**Assignment:**
Only the lines from the one containing "At what coordinates" through the end of the listing belong in the answer, repeated exactly, with no pictures.

**Data shown:**

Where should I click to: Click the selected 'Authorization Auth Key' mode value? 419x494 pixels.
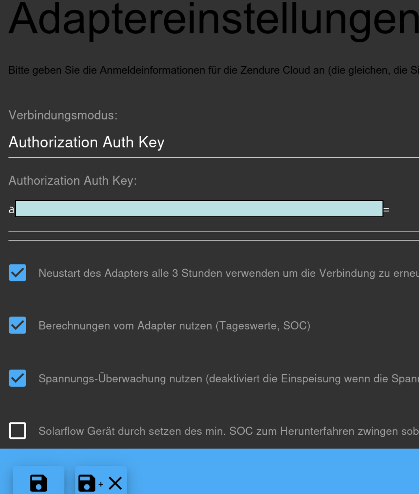pos(86,143)
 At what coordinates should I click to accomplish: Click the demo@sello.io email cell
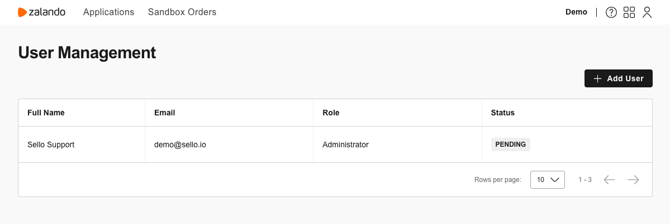click(180, 145)
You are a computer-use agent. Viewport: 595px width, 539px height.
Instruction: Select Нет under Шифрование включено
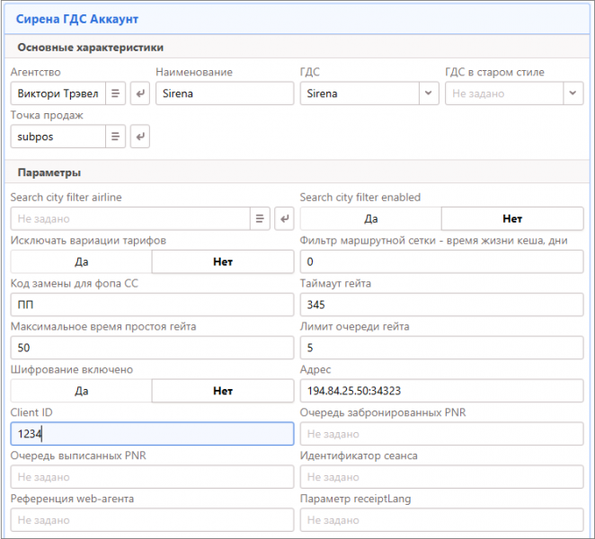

**Result of the exercise:**
 At what coordinates should I click to accomplish: Click the demo@sello.io email cell
click(180, 145)
You are a computer-use agent. Viewport: 595px width, 539px height.
Instruction: Select Нет under Шифрование включено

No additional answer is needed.